Output every line of the entries from the line containing "Given: Open the aburaghad user dropdown" through the last, exactly, with no other content.

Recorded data
-----
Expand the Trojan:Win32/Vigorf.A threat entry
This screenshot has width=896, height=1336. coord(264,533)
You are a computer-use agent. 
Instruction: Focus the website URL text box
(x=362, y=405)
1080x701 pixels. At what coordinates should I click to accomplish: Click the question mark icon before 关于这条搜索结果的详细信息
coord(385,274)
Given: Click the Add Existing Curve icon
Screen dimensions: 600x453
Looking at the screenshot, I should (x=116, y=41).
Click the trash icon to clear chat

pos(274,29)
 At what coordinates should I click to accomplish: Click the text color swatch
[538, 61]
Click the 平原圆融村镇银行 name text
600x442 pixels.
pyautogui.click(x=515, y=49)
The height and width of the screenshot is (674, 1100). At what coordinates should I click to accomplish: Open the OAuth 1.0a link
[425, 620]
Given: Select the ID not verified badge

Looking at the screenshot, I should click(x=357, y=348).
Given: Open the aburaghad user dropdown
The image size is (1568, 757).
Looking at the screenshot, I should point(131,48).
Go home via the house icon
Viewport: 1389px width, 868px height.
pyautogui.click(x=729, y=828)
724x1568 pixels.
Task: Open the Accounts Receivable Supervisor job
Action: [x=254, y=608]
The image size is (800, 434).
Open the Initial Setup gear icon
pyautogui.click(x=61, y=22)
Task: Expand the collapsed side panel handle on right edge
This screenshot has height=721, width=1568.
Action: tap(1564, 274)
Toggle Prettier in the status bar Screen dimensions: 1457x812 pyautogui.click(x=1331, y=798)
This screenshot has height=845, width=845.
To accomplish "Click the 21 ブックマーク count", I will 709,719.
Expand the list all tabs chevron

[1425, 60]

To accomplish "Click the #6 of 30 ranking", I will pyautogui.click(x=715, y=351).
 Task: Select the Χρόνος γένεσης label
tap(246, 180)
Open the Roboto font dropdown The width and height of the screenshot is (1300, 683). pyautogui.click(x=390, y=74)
-----
- **WRITTEN ANSWER**
Given: Open the aburaghad user dropdown
The image size is (1568, 757).
Looking at the screenshot, I should point(131,48).
Go home via the house icon
Viewport: 1389px width, 868px height.
pyautogui.click(x=729, y=828)
724x1568 pixels.
Task: Open the Accounts Receivable Supervisor job
Action: [x=254, y=608]
The image size is (800, 434).
Open the Initial Setup gear icon
pyautogui.click(x=61, y=22)
Task: Expand the collapsed side panel handle on right edge
This screenshot has height=721, width=1568.
Action: tap(1564, 274)
Toggle Prettier in the status bar Screen dimensions: 1457x812 pyautogui.click(x=1331, y=798)
This screenshot has height=845, width=845.
To accomplish "Click the 21 ブックマーク count", I will 709,719.
Expand the list all tabs chevron

[1425, 60]

To accomplish "Click the #6 of 30 ranking", I will pyautogui.click(x=715, y=351).
 Task: Select the Χρόνος γένεσης label
tap(246, 180)
Open the Roboto font dropdown The width and height of the screenshot is (1300, 683). pyautogui.click(x=390, y=74)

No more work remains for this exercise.